Selected passage »
# # # # # # #
MassIVE.quant: a community resource of quantitative mass spectrometry-based proteomics datasets

Meena Choi 1, Jeremy Carver 2, Cristina Chiva 3,4, Manuel Tzouros 5, Ting Huang 1, Tsung-Heng Tsai 1, Benjamin Pullman 2, Oliver M Bernhardt 6, Ruth Hüttenhain 7, Guo Ci Teo 8, Yasset Perez-Riverol 9, Jan Muntel 6, Maik Müller 10, Sandra Goetze 10,11, Maria Pavlou 10, Erik Verschueren 7, Bernd Wollscheid 10,11, Alexey I Nesvizhskii 8, Lukas Reiter 6, Tom Dunkley 5, Eduard Sabidó 3,4, Nuno Bandeira 2,*, Olga Vitek 1,*
PMCID: PMC7541731  NIHMSID: NIHMS1620785  PMID: 32929271

Abstract

MassIVE.quant is a repository infrastructure and data resource for reproducible quantitative mass spectrometry-based proteomics, which is compatible with all mass spectrometry data acquisition types and computational analysis tools. A branch structure enables MassIVE.quant to systematically store raw experimental data, metadata of the experimental design, scripts of the quantitative analysis workflow, intermediate input and output files, as well as alternative reanalyses of the same dataset.

Quantitative mass spectrometry data analysis currently has multiple unmet reproducibility goals1. At the minimum, the mass spectrometry–based workflows must provide enough information to enable its full independent replication2. Beyond that, conclusions of data analysis should not be dependent on particular tuning parameters or software tools. Data analysis should demonstrate that alternative and equally appropriate parameter settings or software lead to qualitatively similar conclusions.

In mass spectrometry-based proteomics, data analysis is broadly categorized into peptide ion identification and quantification. Much progress in identification has been made in terms of open availability of tools and transparency of their algorithms. Archival resources MassIVE, PRIDE3, Panorama4,5, PASSEL6 component of Peptide Atlas, and jPOST in ProteomeXchange7,8 store raw data, peak lists, search engine output, identification results, and corresponding mass spectra.

Unfortunately, reproducibility and transparency of data analysis for relative protein quantification is less satisfactory. First, given the great diversity of biological objectives and experiments, quantitative analyses require richer metadata describing experimental design and biological samples. Second, quantitative experiments require many data processing steps, which are distinct from similar steps in quantitative transcriptomic investigations. These include detection and identification of chromatographic peaks and reporter ions, and propagating those identities across multiple runs. Finally, existing analysis tools (such as Skyline9, MaxQuant10, OpenMS11, OpenSWATH12, DIA-Umpire13, Proteome Discoverer, or Spectronaut14) integrate, in their own unique ways, diverse functionalities for identification and quantification. These tools offer various parameters and options, and output different details in various storage formats. Many tools also offer graphical user interfaces, for which analyses are difficult to document.
# # # # # # #
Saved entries

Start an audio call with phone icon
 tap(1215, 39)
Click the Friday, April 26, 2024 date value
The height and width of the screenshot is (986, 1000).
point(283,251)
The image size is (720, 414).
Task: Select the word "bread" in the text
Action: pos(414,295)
# # # # # # #
Task description »
Continue the MassIVE.quant article from its last sentence.

Task answer »
Benchmarking of individual analysis strategies and tools for quantitative proteomics workflows has become increasingly prevalent15, but lack infrastructure to store, document, annotate and reanalyze the full diversity of analyses.

To meet these reproducibility needs, we implemented MassIVE.quant, an infrastructure that supports quantitative mass spectrometry–based proteomics experiments. MassIVE.quant is integrated with an existing repository, the mass spectrometry interactive virtual environment (MassIVE).

MassIVE.quant systematically stores the intermediate output files of every tool and workflow in a way that allows the user to easily inspect, reproduce or modify any component of the workflow, beginning with well-defined intermediate files. To accomplish this, we first developed a series of steps which represent a quantitative proteomics experiment with any experimental design, data acquisition, and data analysis tools (Figure 1). These steps consist of (1) annotations of experimental design; in particular, descriptors of biological samples and conditions; (2) strategies of sample preparation and data acquisition; (3) peptide ions identification; (4) quantification; and (5) statistical analysis. At each step, MassIVE.quant provides the infrastructure to store all intermediate descriptions, annotations, analysis scripts, and results.

Figure 1 : Outline of MassIVE.quant repository structure, and reanalysis of three DDA-based experiments.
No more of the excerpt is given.